Memory Issue on Google Colab

n-albert commented 2 years ago

Hi,

I'm having trouble starting a training run on Google Colab. I'm running it on one of the Tesla-P100 GPUs, so I would assume that memory would not be an issue at 416px img size, 1 batch size, and low settings like that.

But I seem to be getting the following type of error. Any insight on what could be the issue?
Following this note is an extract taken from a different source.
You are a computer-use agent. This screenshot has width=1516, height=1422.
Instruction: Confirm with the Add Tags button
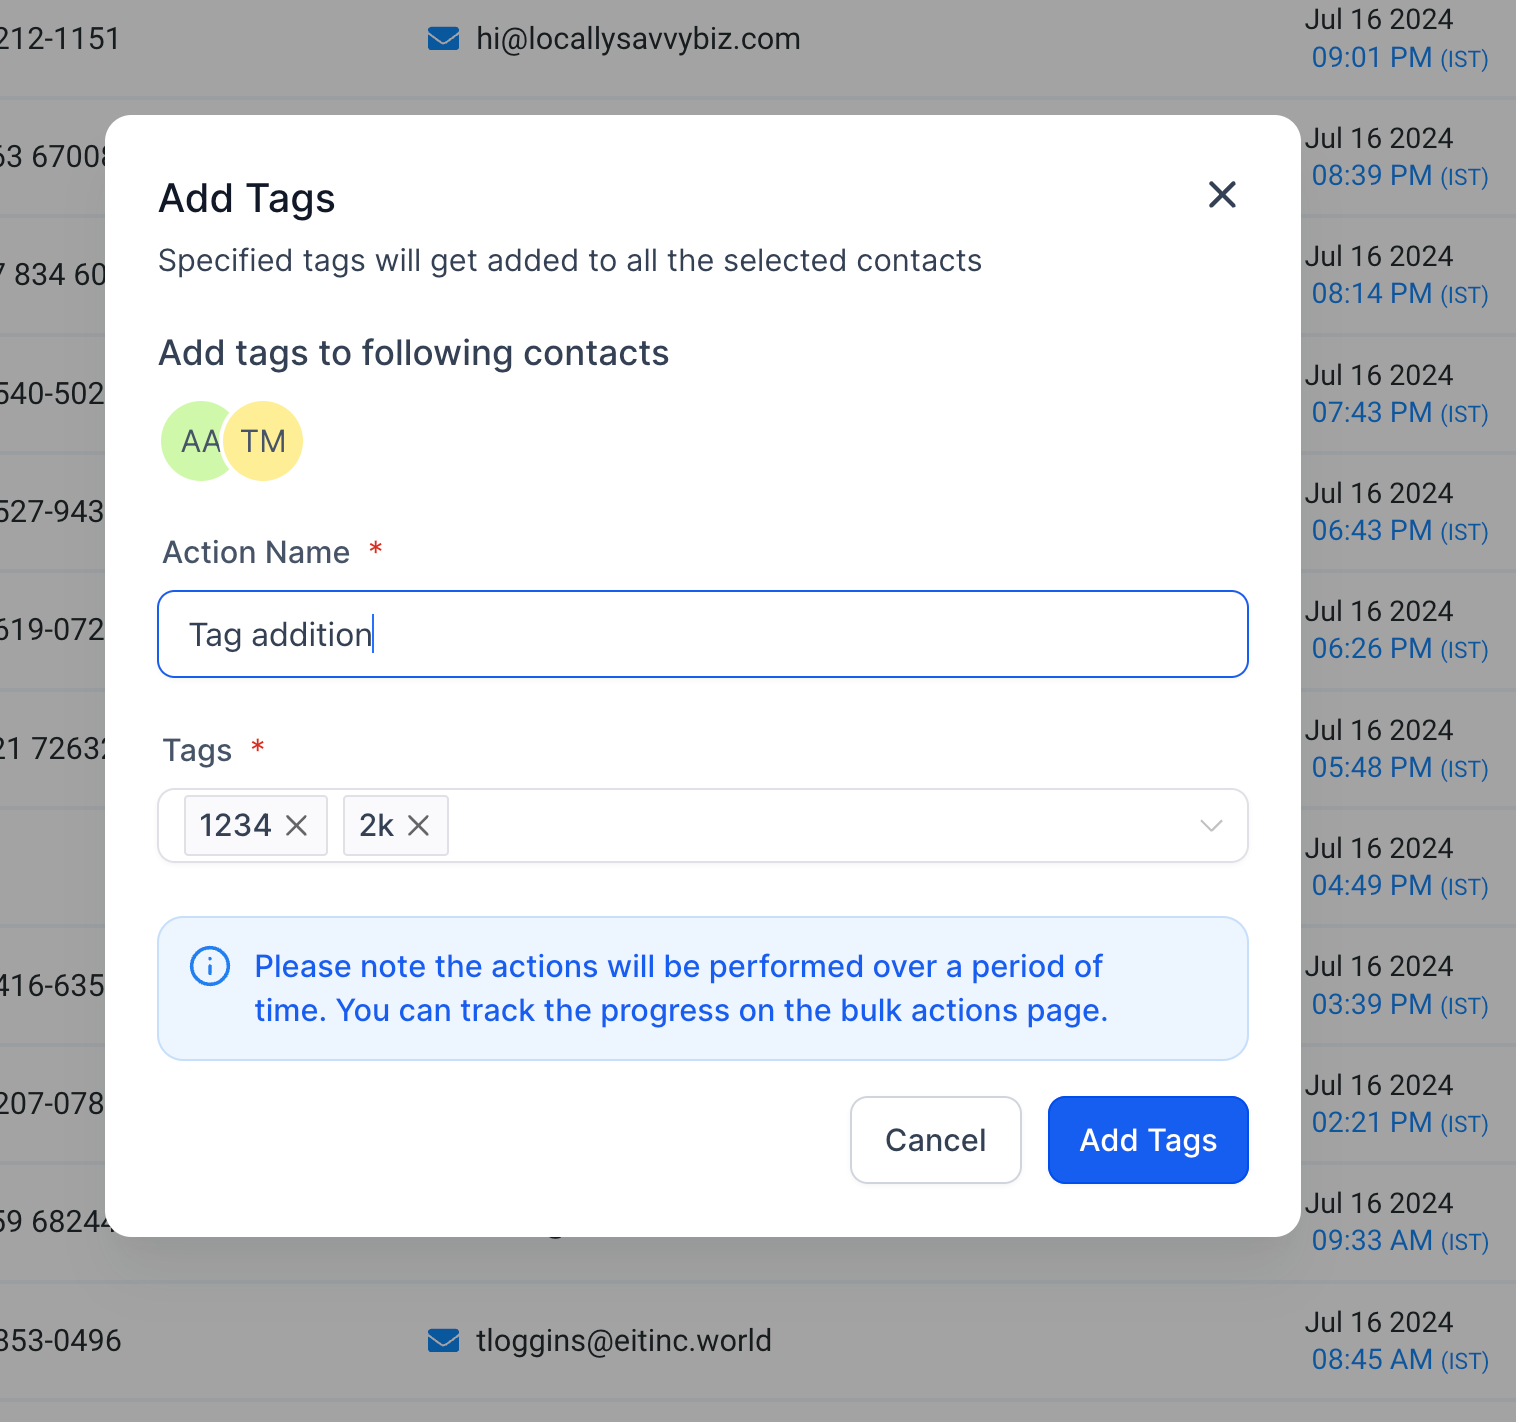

Epoch iou_loss l1_loss obj_loss cls_loss 0% 0/1630 [00:00<?, ?it/s]/usr/local/lib/python3.7/dist-packages/torch/functional.py:568: UserWarning: torch.meshgrid: in an upcoming release, it will be required to pass the indexing argument. (Triggered internally at ../aten/src/ATen/native/TensorShape.cpp:2228.) return _VF.meshgrid(tensors, **kwargs) # type: ignore[attr-defined] OOM RuntimeError is raised due to the huge memory cost during label assignment. CPU mode is applied in this batch. If you want to avoid this issue, try to reduce the batch size or image size. 0% 0/1630 [00:00<?, ?it/s] ERROR in training steps. ERROR in training loop or eval/save model.

Training completed in 0.000 hours. Traceback (most recent call last): File "/content/YOLOv6/yolov6/models/loss.py", line 114, in call num_classes File "/usr/local/lib/python3.7/dist-packages/torch/autograd/grad_mode.py", line 27, in decorate_context return func(*args, **kwargs) File "/content/YOLOv6/yolov6/models/loss.py", line 299, in get_assignments ).sum(-1) RuntimeError: CUDA error: device-side assert triggered CUDA kernel errors might be asynchronously reported at some other API call,so the stacktrace below might be incorrect. For debugging consider passing CUDA_LAUNCH_BLOCKING=1.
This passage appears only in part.